Don’t Tell Me, Mr. Mayor

20130326-161331.jpgToday I am returning from a trip to The Big Apple. It’s an amazing city; often called a melting pot. In this city, everything is at one’s finger tips; Entertainment, food, culture, all available any time, day or night. Life is pretty good when can get Thai food delivered at four am, mass transit is always steps away, and pedicures are available for $15 a pop. People come to New York from all over the world and they think, “This is America!” Therefore, it’s not surprising that New Yorkers also believe that they’ve been exposed to just about everything this country (and the world) has to offer.

But the rest of us know, New Yorker’s are on their own little island (heh heh!). They are literally cut off from what most of us consider America.
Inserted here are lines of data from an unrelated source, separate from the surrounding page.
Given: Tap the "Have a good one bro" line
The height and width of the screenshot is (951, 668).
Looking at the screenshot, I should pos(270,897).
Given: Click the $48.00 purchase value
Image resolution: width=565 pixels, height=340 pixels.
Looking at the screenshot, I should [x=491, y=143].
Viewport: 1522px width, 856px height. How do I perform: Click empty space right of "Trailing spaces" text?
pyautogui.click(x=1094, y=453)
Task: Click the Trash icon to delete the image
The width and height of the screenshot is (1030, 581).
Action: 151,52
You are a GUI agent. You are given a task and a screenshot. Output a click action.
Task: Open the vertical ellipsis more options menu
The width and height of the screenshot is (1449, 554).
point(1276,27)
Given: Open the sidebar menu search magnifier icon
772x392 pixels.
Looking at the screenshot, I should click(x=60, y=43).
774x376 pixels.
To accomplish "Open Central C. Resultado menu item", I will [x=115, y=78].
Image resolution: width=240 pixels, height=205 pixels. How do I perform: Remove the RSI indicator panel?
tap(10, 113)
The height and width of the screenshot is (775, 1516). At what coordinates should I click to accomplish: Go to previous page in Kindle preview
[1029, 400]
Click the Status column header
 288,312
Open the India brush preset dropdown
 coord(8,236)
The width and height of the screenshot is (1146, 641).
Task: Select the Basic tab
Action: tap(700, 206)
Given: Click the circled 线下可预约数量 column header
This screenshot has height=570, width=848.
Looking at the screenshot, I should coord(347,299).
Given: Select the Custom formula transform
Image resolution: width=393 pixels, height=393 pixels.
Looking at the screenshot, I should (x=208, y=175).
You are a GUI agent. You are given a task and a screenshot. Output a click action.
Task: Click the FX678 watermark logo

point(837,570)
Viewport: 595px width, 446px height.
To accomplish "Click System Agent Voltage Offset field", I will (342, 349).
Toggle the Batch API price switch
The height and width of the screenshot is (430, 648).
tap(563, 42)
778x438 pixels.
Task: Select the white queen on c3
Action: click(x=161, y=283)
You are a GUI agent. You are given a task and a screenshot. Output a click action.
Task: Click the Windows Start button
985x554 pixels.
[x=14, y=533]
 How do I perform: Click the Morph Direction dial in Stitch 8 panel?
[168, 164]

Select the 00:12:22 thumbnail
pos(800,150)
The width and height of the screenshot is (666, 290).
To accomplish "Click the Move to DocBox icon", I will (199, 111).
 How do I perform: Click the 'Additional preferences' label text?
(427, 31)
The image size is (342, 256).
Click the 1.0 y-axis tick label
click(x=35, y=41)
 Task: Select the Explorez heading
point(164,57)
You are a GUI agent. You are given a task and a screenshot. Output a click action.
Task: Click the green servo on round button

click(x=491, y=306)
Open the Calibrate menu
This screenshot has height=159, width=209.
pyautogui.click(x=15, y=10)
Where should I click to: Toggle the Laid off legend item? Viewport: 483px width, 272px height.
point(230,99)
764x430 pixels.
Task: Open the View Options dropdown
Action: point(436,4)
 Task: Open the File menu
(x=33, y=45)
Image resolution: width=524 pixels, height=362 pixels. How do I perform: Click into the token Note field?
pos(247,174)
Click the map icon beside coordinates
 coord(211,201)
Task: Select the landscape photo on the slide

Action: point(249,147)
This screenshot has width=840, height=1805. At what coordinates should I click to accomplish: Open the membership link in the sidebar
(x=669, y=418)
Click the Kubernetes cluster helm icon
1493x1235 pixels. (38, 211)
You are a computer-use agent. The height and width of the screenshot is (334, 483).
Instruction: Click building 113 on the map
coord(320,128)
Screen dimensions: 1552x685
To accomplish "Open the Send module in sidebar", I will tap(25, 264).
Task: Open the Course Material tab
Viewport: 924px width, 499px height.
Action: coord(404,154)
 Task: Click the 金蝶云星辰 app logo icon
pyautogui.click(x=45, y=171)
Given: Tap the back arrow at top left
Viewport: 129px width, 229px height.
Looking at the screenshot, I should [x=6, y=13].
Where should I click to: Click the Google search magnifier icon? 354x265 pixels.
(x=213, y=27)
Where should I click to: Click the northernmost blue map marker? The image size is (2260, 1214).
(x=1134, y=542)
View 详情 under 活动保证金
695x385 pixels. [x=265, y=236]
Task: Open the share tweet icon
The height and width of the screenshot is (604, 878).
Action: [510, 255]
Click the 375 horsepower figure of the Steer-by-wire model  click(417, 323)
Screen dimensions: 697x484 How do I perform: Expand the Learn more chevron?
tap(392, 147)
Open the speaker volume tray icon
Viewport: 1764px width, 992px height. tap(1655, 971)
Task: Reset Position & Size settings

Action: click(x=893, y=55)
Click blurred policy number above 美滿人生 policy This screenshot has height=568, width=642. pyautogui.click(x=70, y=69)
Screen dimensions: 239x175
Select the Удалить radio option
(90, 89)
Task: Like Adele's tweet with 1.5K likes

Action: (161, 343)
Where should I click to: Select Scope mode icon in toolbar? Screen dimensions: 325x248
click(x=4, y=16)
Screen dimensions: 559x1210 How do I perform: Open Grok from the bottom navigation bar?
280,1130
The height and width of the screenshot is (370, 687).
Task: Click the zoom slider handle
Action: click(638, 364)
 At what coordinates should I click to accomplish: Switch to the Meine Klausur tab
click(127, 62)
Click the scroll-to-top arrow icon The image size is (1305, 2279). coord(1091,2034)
So, to hear that the mayor of the city of New York is planning a nation-wide, $12 million, ad campaign to convince the rest of the country of the need for his version of gun-control, seems, among other things: wasteful, narrow-minded and elitist.

New York City is, a ton of people living in a confined space. It is, small closets and mass transit, high prices and high intensity. There is almost always many people at close range. The rule of knowing one’s target and what is beyond it, would be virtually impossible to follow on these streets. Also, there is the potential for witnesses to a crime at almost every turn. Most New Yorkers have learned a version of situational awareness and they practice it, every day. As someone who was born and raise in the middle of Manhattan, I can say, if you act smart, it’s a very safe place.

But this is not how most people in America live. For most Americans, neighbors are not on the other side of the wall, they are outside and down the street. For most people, fellow commuters are not inches away, they are in a different vehicle. So how can Mayor Bloomberg, (or any politician) recommend laws that can be applied universally?